# start of Entries shown

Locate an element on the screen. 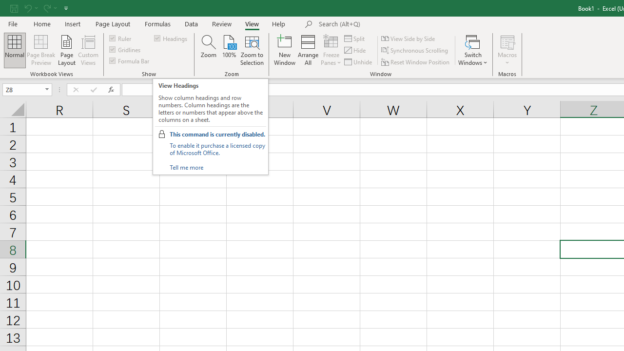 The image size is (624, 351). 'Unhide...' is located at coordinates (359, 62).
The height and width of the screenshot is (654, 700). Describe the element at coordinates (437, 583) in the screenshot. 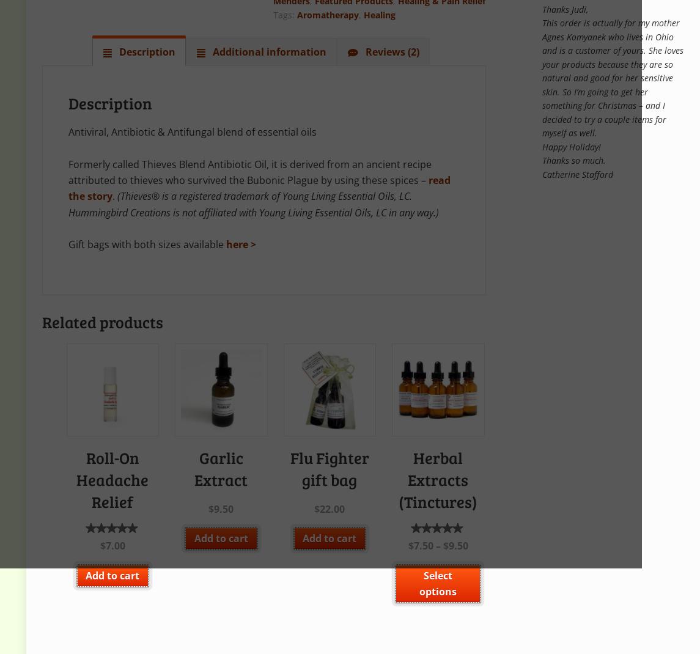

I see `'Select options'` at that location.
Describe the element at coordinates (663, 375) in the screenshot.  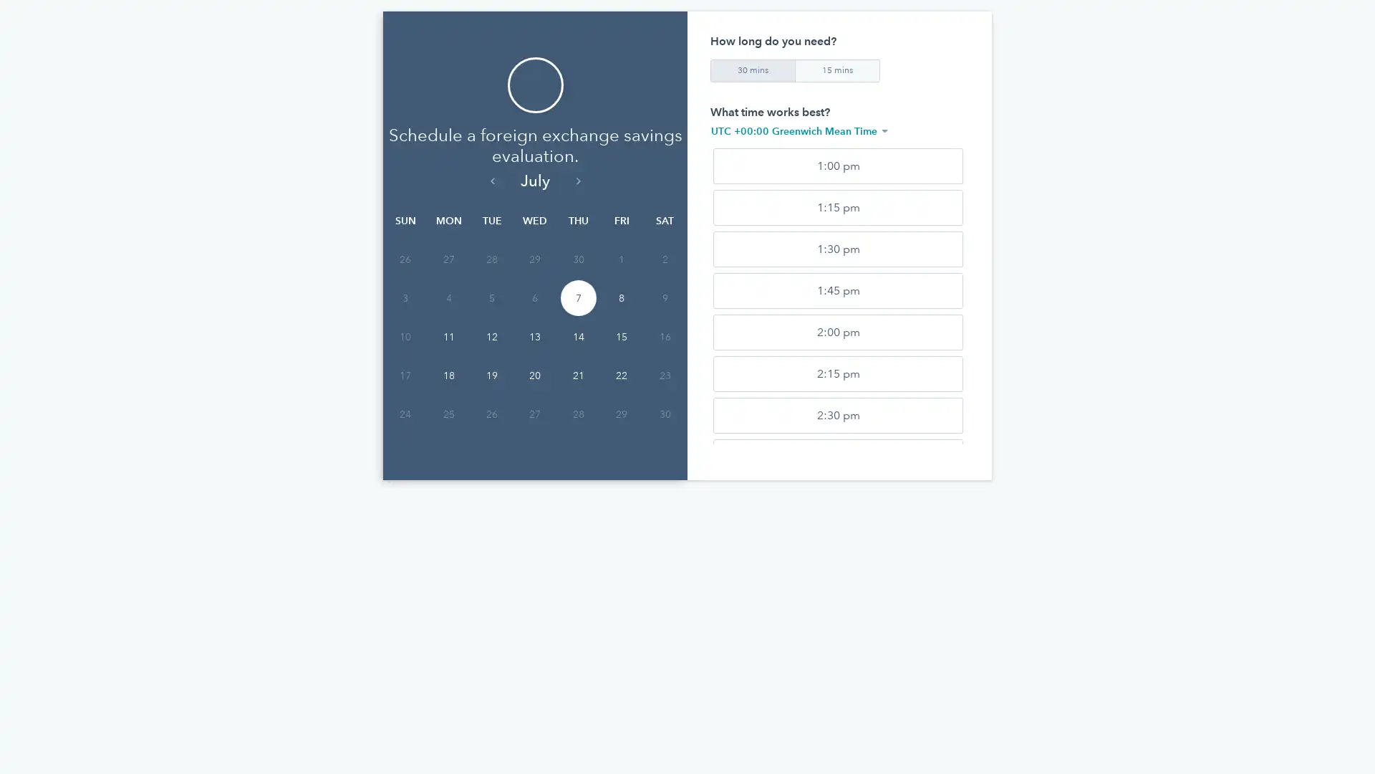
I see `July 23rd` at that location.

# end of Entries shown
# start of Entries shown

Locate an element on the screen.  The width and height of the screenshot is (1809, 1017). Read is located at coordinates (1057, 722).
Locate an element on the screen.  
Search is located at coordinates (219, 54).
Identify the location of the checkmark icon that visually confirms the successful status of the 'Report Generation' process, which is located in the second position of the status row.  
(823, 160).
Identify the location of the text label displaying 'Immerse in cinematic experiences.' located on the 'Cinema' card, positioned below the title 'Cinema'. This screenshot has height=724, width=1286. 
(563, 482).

# end of Entries shown
# start of Entries shown

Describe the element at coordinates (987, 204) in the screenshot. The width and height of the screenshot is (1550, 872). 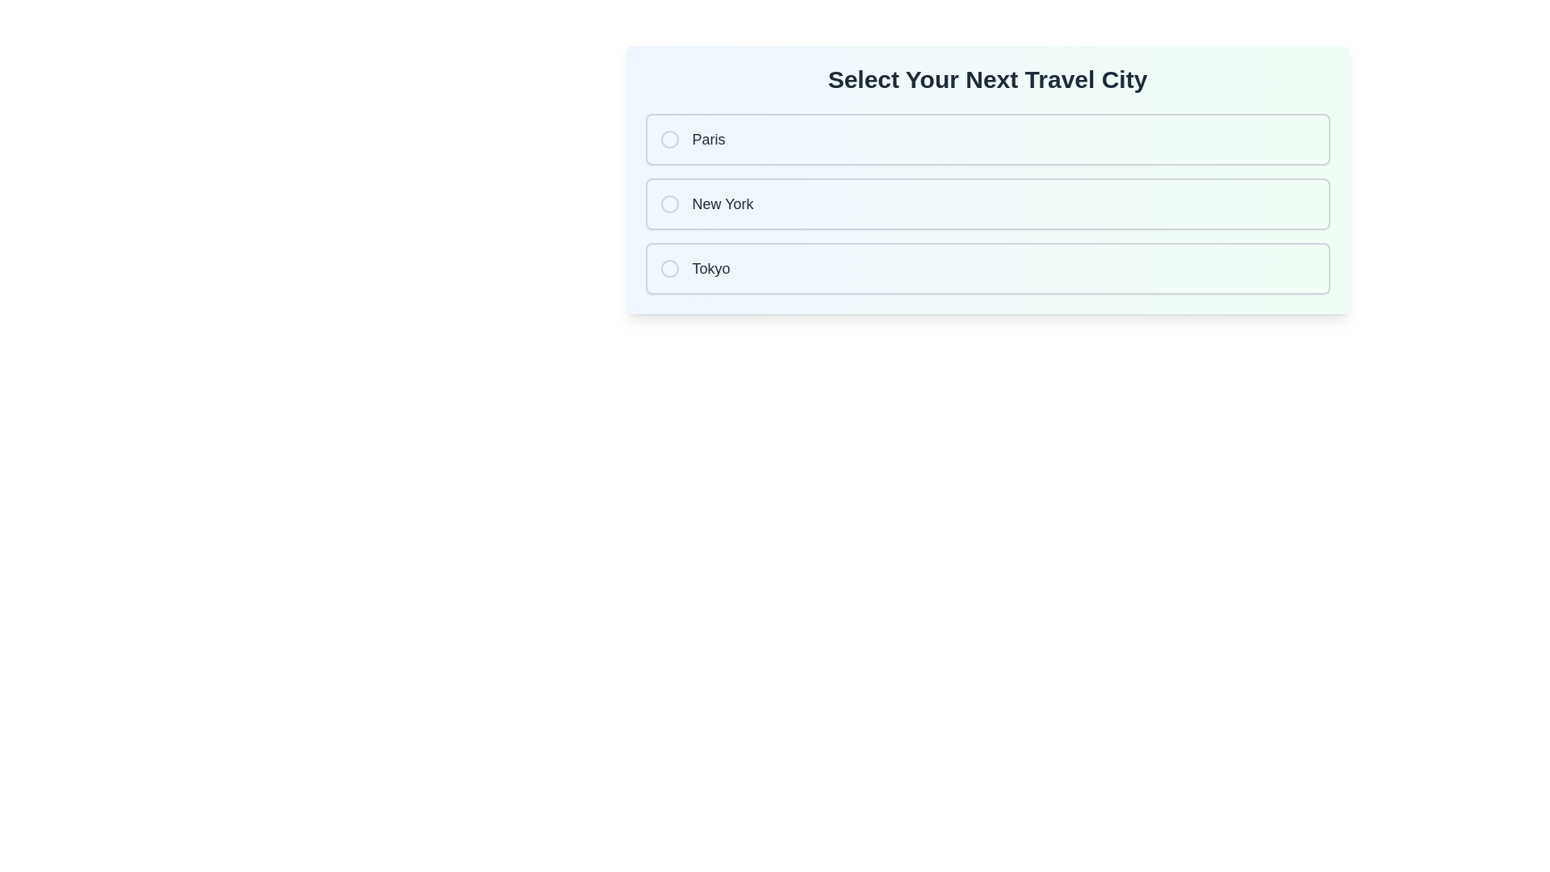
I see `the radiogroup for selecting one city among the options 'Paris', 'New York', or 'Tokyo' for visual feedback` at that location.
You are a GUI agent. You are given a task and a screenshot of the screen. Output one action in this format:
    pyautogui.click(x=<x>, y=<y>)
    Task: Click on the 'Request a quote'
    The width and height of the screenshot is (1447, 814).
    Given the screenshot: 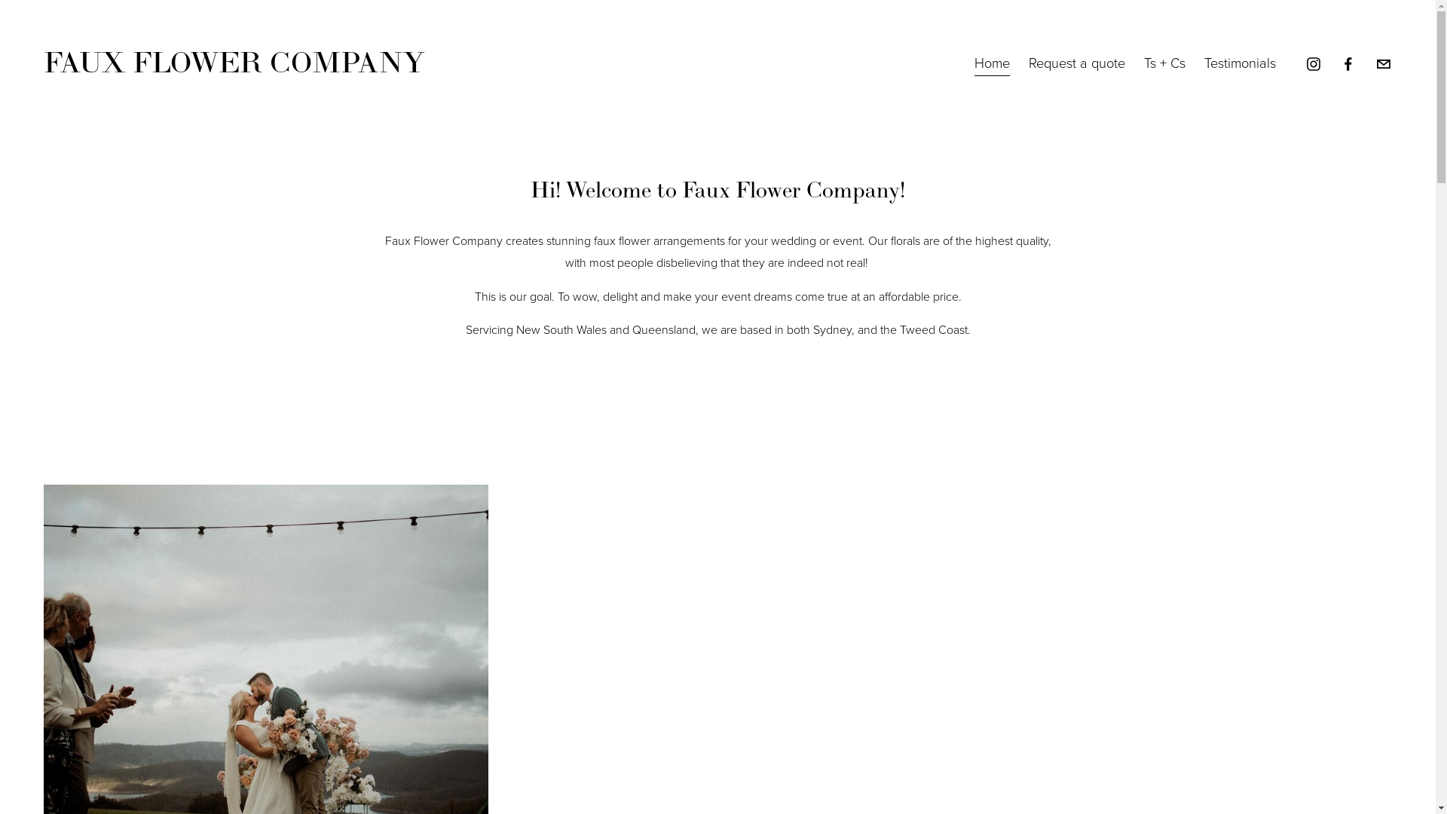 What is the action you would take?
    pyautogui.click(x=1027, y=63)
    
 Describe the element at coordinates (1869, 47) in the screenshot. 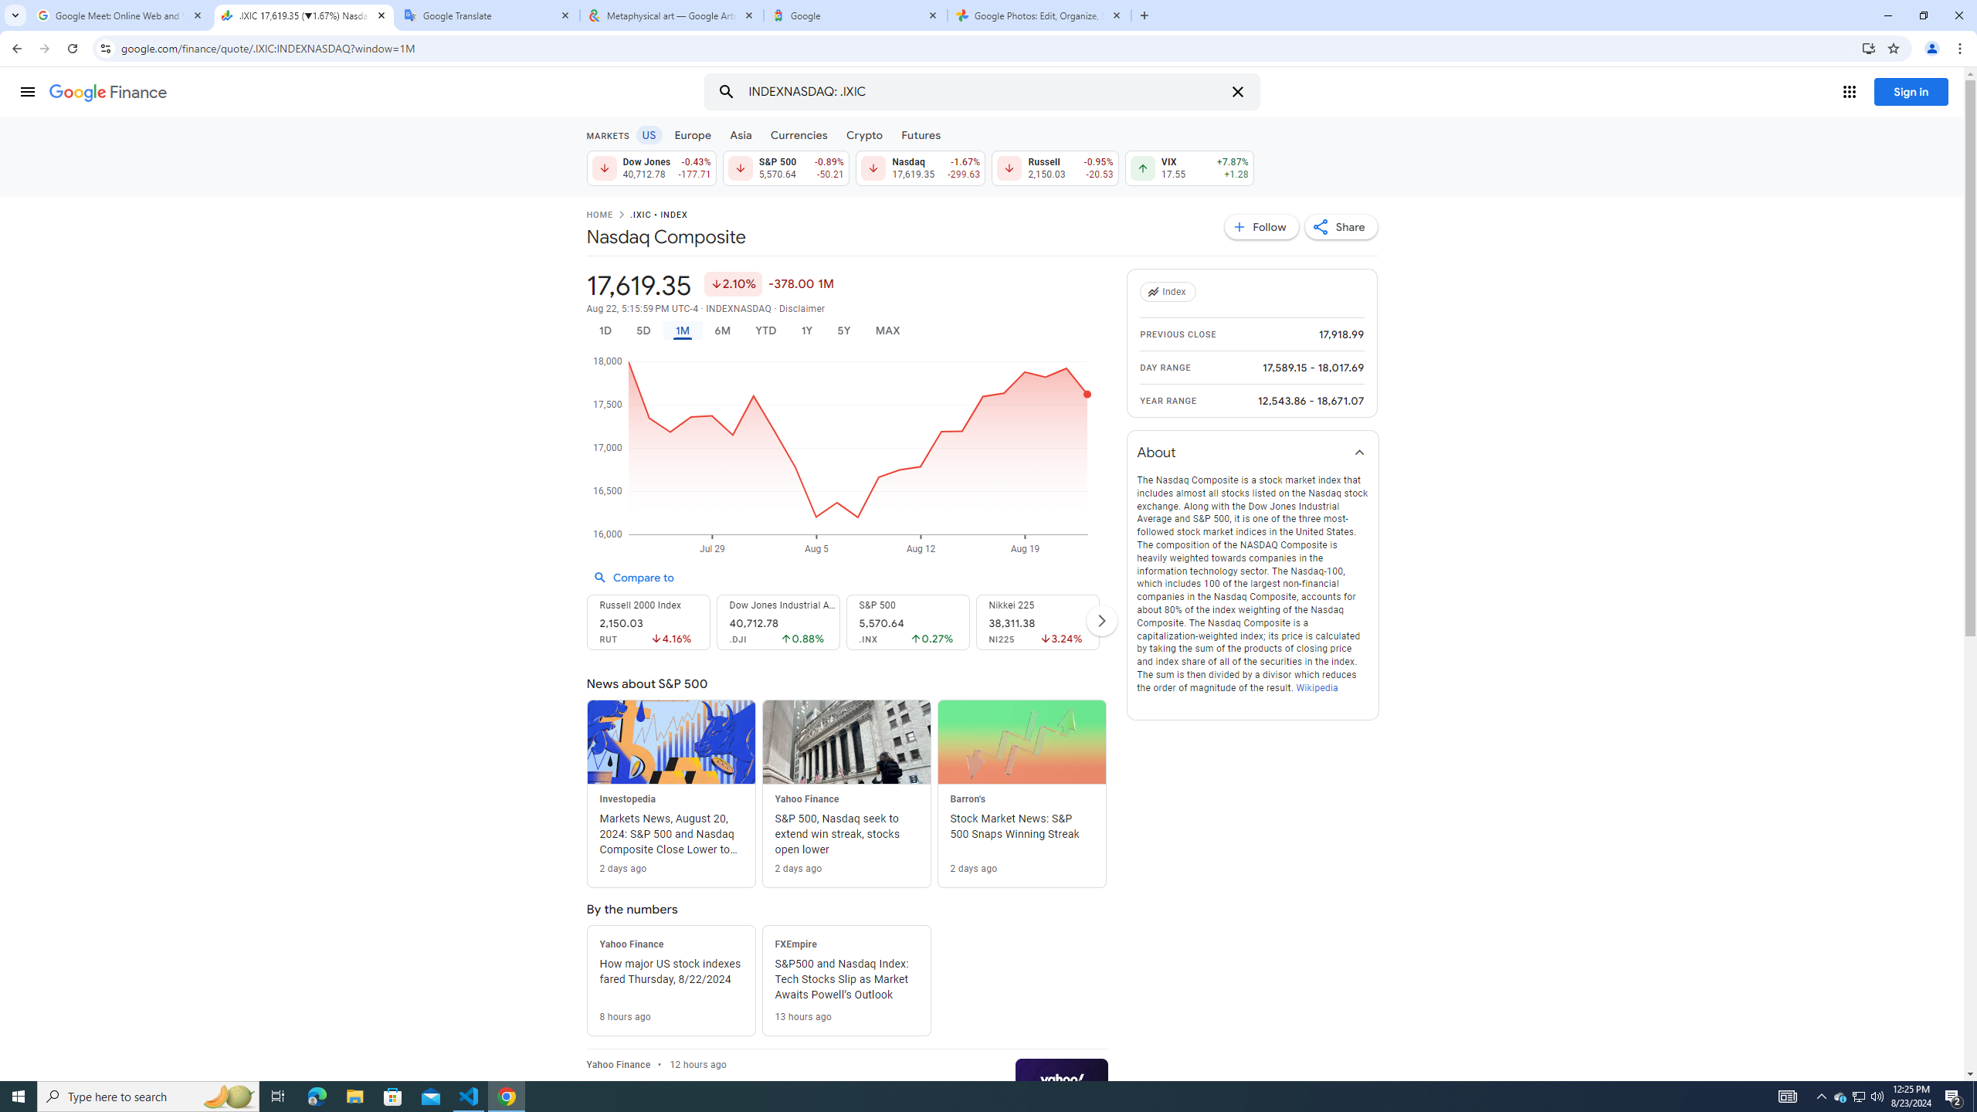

# end of Entries shown

_Exercise aim:_
How many lines of the listing above contain the string "that"? Case counts; reply with the number alone.

_Complete output:_
4